Money Matters

It’s a shame banks and insurance companies can’t behave responsibly without the law stepping in.

As we continue to see new stories of consumers whose lives have been destroyed by scandals in our financial system, parliament is about to consider some important changes that are meant to make this less likely in the future.

These involve two of the most important recommendations of the Financial System Inquiry: the introduction of a design and distribution obligation and a product intervention power.

The design and distribution obligation is like vaccination - it is meant to prevent problems occurring in the first place.

For the first time, financial businesses will be required to design each product they sell with consumers’ needs in mind. This means, for example, that an insurance company will need to identify the types of consumers a particular insurance policy is intended to assist. It will need to make sure that it is sold in a way that means it’s likely to get to the right people. If it’s a policy that will only benefit older people, it shouldn’t be pushed upon young people. If it only benefits working people, it shouldn’t be pushed upon people with no prospect of work.

This is intended to avoid the problem that we see far too often of people losing money through being flogged insurance policies on which they’ll never be able to make a claim.

The product intervention power, on the other hand, is like quarantine - it will kick in if vaccination fails to protect the population.

ASIC, the financial regulator, will have the power to intervene where it sees a risk of harm to consumers. ASIC will be able to restrict who the product can be sold to or require changes to advertising. In the worst cases, it will be able to impose a temporary ban on the product, taking it right off the market.

These changes reflect a big shift in the way we think about the risk of harm created by financial markets. Whereas in markets for physical products like cars and appliances we have strong safety laws, which require a manufacturer to guarantee that a product is safe and allow regulators to recall unsafe products, our financial markets have lacked these basic protections.

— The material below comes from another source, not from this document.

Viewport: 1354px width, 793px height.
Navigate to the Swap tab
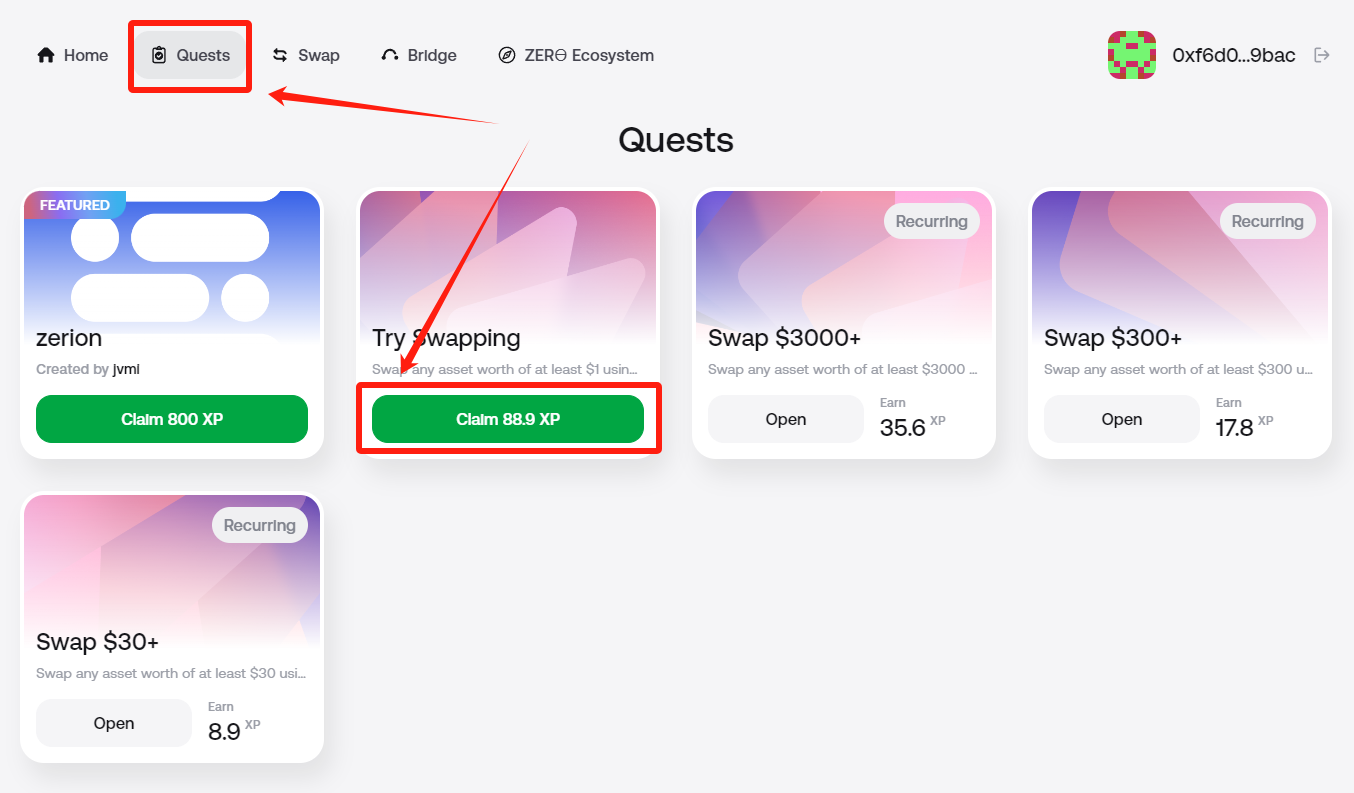click(306, 55)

But while it’s great to fix these gaps, isn’t it sad that this is even necessary? Wouldn’t it be better if banks and insurance companies did the right thing without being asked? Where a business has a licence from the government that gives it the privilege of selling financial services, shouldn’t the quid pro quo be that it doesn’t rip us off?

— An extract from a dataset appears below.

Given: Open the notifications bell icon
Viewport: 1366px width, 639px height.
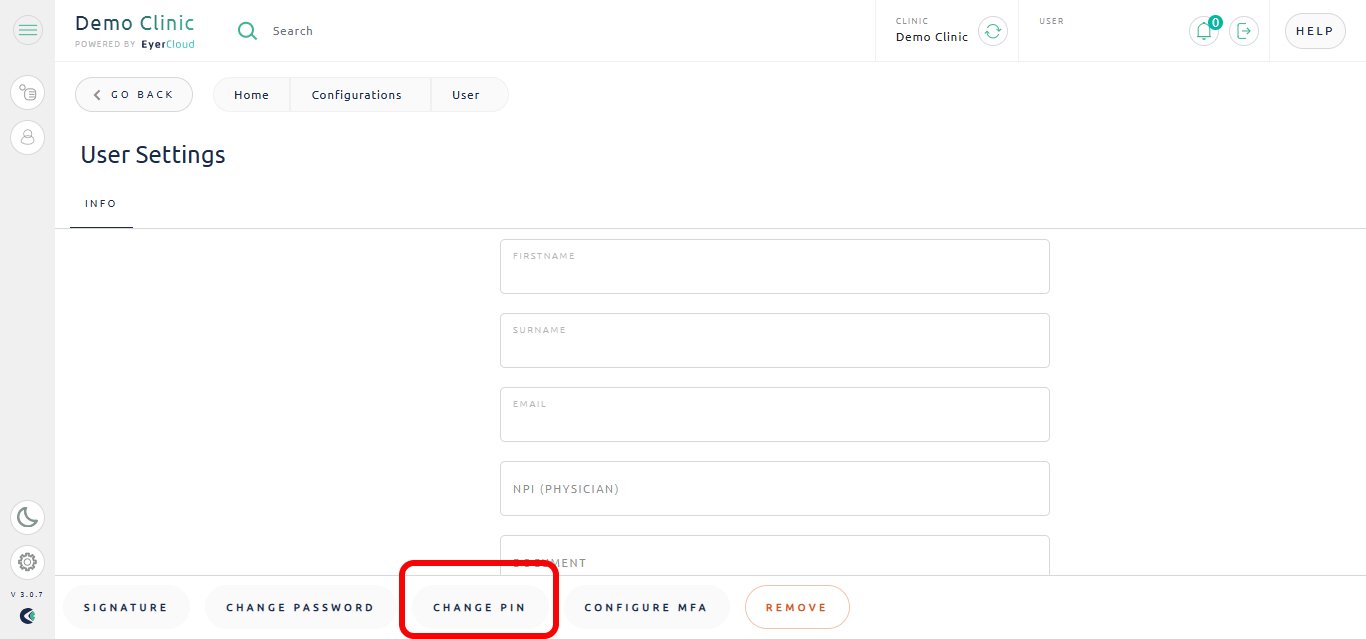Looking at the screenshot, I should 1204,31.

Until our financial businesses - large and small - demonstrate they can act with integrity, we need to tell them what the community expects and deserves, in law.


I think we also need a Glass-Steagall law to separate the Investment Speculation Banks from the Commercial Deposit Holding Banks. It is needed to help separate ordinary bank customers from the risks that Investment Bankers take. But this is unpalatable to many politicians and many Bankers. Integrity is missing in many places that should have it these days. When the law says the company is to maximise the profits to the shareholder then the customer is just a commodity to be used to feather the nest and is disposable/ignorable.

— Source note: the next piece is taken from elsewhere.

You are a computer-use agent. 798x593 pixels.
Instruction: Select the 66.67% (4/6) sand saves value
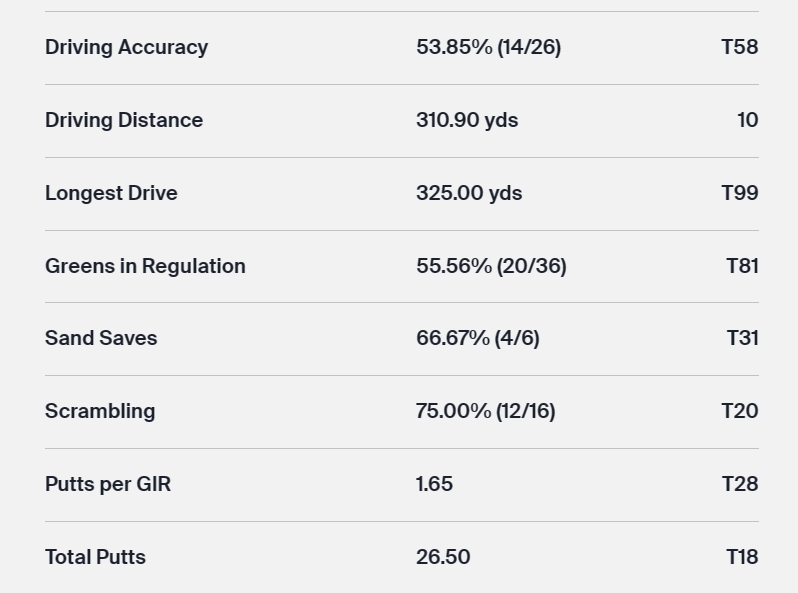tap(477, 338)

I think it was the ABC who had an interesting show on Iceland and how they rejected their banking model and chose not to prop up the banks which went bust due to bad decisions by the management and investment brokers.

If I understood it correctly, they now have women (with a much higher social & moral conscience) running the banks. As a consequence, Iceland has pulled itself up by the bootstraps and don’t owe outside funding bodies like the IMF anything.

(Sorry if I have this story mixed up.)

The moral of the story is that we need people running the banks who have a much higher regard for the community and less focus purely on making profits. If the bank looks after the community properly, usually the benefits come to both the bank and the community.


For most businesses, integrity is a necessity for maximum long-term success in a competitive market, as consumer behaviour will tend to reward the best businesses. However, financial service providers have long outgrown these simple factors, especially when you consider our government-guaranteed banks that offer a suite of products and services (including insurance products). I think the inertia of the big financial players and resistance to consumer-based market forces is a piece of the puzzle when it comes to the law and regulation.

The number of denied claims for life insurance is a particular area of concern, so hopefully we some some improvements in this area.